## Given entries
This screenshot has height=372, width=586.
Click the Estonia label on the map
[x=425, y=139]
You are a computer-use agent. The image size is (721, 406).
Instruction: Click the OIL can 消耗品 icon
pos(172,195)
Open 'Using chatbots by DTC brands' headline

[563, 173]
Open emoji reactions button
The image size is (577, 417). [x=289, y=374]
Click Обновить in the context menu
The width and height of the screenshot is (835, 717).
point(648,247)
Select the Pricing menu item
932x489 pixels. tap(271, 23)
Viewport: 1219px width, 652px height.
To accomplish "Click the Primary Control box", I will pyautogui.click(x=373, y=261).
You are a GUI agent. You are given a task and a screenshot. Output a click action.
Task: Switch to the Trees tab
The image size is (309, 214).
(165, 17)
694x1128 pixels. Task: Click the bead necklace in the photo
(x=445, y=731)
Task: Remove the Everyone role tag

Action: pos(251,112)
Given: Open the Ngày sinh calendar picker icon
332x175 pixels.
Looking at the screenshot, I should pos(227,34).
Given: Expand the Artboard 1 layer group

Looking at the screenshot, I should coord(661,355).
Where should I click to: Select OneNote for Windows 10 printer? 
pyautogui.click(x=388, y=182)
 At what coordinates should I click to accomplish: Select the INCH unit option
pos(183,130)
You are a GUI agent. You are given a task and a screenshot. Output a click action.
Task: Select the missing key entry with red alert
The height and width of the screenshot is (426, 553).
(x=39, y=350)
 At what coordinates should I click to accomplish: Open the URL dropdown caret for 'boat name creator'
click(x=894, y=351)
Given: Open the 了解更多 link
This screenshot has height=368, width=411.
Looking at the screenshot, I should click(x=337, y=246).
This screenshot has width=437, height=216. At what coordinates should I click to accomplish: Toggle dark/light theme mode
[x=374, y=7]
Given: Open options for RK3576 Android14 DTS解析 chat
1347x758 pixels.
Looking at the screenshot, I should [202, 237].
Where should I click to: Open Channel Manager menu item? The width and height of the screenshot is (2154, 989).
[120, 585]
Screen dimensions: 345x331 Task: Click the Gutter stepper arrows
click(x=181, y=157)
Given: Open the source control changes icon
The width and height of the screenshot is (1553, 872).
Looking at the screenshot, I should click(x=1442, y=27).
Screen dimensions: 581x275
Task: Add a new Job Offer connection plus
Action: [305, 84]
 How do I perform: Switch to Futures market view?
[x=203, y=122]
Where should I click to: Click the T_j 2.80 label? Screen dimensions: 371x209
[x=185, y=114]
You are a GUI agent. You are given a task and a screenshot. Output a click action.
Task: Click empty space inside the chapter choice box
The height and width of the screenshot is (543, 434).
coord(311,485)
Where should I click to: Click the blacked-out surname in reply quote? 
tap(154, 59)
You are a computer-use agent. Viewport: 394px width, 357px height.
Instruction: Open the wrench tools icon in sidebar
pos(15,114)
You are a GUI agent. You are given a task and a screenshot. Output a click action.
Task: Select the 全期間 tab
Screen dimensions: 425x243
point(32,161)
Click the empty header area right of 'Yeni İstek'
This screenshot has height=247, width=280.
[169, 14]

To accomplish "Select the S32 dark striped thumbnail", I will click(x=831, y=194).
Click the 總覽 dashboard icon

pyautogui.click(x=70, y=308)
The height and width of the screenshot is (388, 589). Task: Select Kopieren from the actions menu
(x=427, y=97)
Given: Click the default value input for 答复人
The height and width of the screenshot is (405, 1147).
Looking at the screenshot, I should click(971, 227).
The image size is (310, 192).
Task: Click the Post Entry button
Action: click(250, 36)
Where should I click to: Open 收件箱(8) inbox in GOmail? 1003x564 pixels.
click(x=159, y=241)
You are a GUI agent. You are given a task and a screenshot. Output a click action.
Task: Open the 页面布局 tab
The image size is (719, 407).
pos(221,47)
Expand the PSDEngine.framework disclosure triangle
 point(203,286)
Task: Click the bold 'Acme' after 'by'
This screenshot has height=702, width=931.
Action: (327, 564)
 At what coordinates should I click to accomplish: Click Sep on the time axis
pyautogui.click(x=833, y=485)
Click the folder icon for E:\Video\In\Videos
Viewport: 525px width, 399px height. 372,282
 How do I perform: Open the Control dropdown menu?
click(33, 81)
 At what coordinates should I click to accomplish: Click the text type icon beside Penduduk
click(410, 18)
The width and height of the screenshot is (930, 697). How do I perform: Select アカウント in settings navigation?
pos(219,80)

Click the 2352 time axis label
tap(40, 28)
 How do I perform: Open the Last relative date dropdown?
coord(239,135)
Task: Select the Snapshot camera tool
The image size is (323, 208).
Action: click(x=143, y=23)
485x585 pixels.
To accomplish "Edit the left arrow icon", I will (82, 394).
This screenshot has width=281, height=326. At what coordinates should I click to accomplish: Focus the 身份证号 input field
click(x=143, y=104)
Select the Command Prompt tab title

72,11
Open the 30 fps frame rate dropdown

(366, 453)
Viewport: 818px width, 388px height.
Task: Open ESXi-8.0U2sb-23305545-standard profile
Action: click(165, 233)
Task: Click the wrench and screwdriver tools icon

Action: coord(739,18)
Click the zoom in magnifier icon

## Task to carry out
Put all of the lines above into a numbered list, leaving out the blank ones.

## Answer for this exercise
1. This screenshot has height=372, width=586.
2. Click the Estonia label on the map
3. [x=425, y=139]
4. You are a computer-use agent. The image size is (721, 406).
5. Instruction: Click the OIL can 消耗品 icon
6. pos(172,195)
7. Open 'Using chatbots by DTC brands' headline
8. [563, 173]
9. Open emoji reactions button
10. The image size is (577, 417). [x=289, y=374]
11. Click Обновить in the context menu
12. The width and height of the screenshot is (835, 717).
13. point(648,247)
14. Select the Pricing menu item
15. 932x489 pixels. tap(271, 23)
16. Viewport: 1219px width, 652px height.
17. To accomplish "Click the Primary Control box", I will pyautogui.click(x=373, y=261).
18. You are a GUI agent. You are given a task and a screenshot. Output a click action.
19. Task: Switch to the Trees tab
20. The image size is (309, 214).
21. (165, 17)
22. 694x1128 pixels. Task: Click the bead necklace in the photo
23. (x=445, y=731)
24. Task: Remove the Everyone role tag
25. Action: pos(251,112)
26. Given: Open the Ngày sinh calendar picker icon
27. 332x175 pixels.
28. Looking at the screenshot, I should pos(227,34).
29. Given: Expand the Artboard 1 layer group
30. Looking at the screenshot, I should coord(661,355).
31. Where should I click to: Select OneNote for Windows 10 printer? 
32. pyautogui.click(x=388, y=182)
33.  At what coordinates should I click to accomplish: Select the INCH unit option
34. pos(183,130)
35. You are a GUI agent. You are given a task and a screenshot. Output a click action.
36. Task: Select the missing key entry with red alert
37. The height and width of the screenshot is (426, 553).
38. (x=39, y=350)
39.  At what coordinates should I click to accomplish: Open the URL dropdown caret for 'boat name creator'
40. click(x=894, y=351)
41. Given: Open the 了解更多 link
42. This screenshot has height=368, width=411.
43. Looking at the screenshot, I should click(x=337, y=246).
44. This screenshot has width=437, height=216. At what coordinates should I click to accomplish: Toggle dark/light theme mode
45. [x=374, y=7]
46. Given: Open options for RK3576 Android14 DTS解析 chat
47. 1347x758 pixels.
48. Looking at the screenshot, I should [202, 237].
49. Where should I click to: Open Channel Manager menu item? The width and height of the screenshot is (2154, 989).
50. [120, 585]
51. Screen dimensions: 345x331 Task: Click the Gutter stepper arrows
52. click(x=181, y=157)
53. Given: Open the source control changes icon
54. The width and height of the screenshot is (1553, 872).
55. Looking at the screenshot, I should click(x=1442, y=27).
56. Screen dimensions: 581x275
57. Task: Add a new Job Offer connection plus
58. Action: [305, 84]
59.  How do I perform: Switch to Futures market view?
60. [x=203, y=122]
61. Where should I click to: Click the T_j 2.80 label? Screen dimensions: 371x209
62. [x=185, y=114]
63. You are a GUI agent. You are given a task and a screenshot. Output a click action.
64. Task: Click empty space inside the chapter choice box
65. The height and width of the screenshot is (543, 434).
66. coord(311,485)
67. Where should I click to: Click the blacked-out surname in reply quote? 
68. tap(154, 59)
69. You are a computer-use agent. Viewport: 394px width, 357px height.
70. Instruction: Open the wrench tools icon in sidebar
71. pos(15,114)
72. You are a GUI agent. You are given a task and a screenshot. Output a click action.
73. Task: Select the 全期間 tab
74. Screen dimensions: 425x243
75. point(32,161)
76. Click the empty header area right of 'Yeni İstek'
77. This screenshot has height=247, width=280.
78. [169, 14]
79. To accomplish "Select the S32 dark striped thumbnail", I will click(x=831, y=194).
80. Click the 總覽 dashboard icon
81. pyautogui.click(x=70, y=308)
82. The height and width of the screenshot is (388, 589). Task: Select Kopieren from the actions menu
83. (x=427, y=97)
84. Given: Click the default value input for 答复人
85. The height and width of the screenshot is (405, 1147).
86. Looking at the screenshot, I should click(971, 227).
87. The image size is (310, 192).
88. Task: Click the Post Entry button
89. Action: click(250, 36)
90. Where should I click to: Open 收件箱(8) inbox in GOmail? 1003x564 pixels.
91. click(x=159, y=241)
92. You are a GUI agent. You are given a task and a screenshot. Output a click action.
93. Task: Open the 页面布局 tab
94. The image size is (719, 407).
95. pos(221,47)
96. Expand the PSDEngine.framework disclosure triangle
97.  point(203,286)
98. Task: Click the bold 'Acme' after 'by'
99. This screenshot has height=702, width=931.
100. Action: (327, 564)
101.  At what coordinates should I click to accomplish: Click Sep on the time axis
102. pyautogui.click(x=833, y=485)
103. Click the folder icon for E:\Video\In\Videos
104. Viewport: 525px width, 399px height. 372,282
105.  How do I perform: Open the Control dropdown menu?
106. click(33, 81)
107.  At what coordinates should I click to accomplish: Click the text type icon beside Penduduk
108. click(410, 18)
109. The width and height of the screenshot is (930, 697). How do I perform: Select アカウント in settings navigation?
110. pos(219,80)
111. Click the 2352 time axis label
112. tap(40, 28)
113.  How do I perform: Open the Last relative date dropdown?
114. coord(239,135)
115. Task: Select the Snapshot camera tool
116. The image size is (323, 208).
117. Action: click(x=143, y=23)
118. 485x585 pixels.
119. To accomplish "Edit the left arrow icon", I will (82, 394).
120. This screenshot has width=281, height=326. At what coordinates should I click to accomplish: Focus the 身份证号 input field
121. click(x=143, y=104)
122. Select the Command Prompt tab title
123. 72,11
124. Open the 30 fps frame rate dropdown
125. (366, 453)
126. Viewport: 818px width, 388px height.
127. Task: Open ESXi-8.0U2sb-23305545-standard profile
128. Action: click(165, 233)
129. Task: Click the wrench and screwdriver tools icon
130. Action: coord(739,18)
131. Click the zoom in magnifier icon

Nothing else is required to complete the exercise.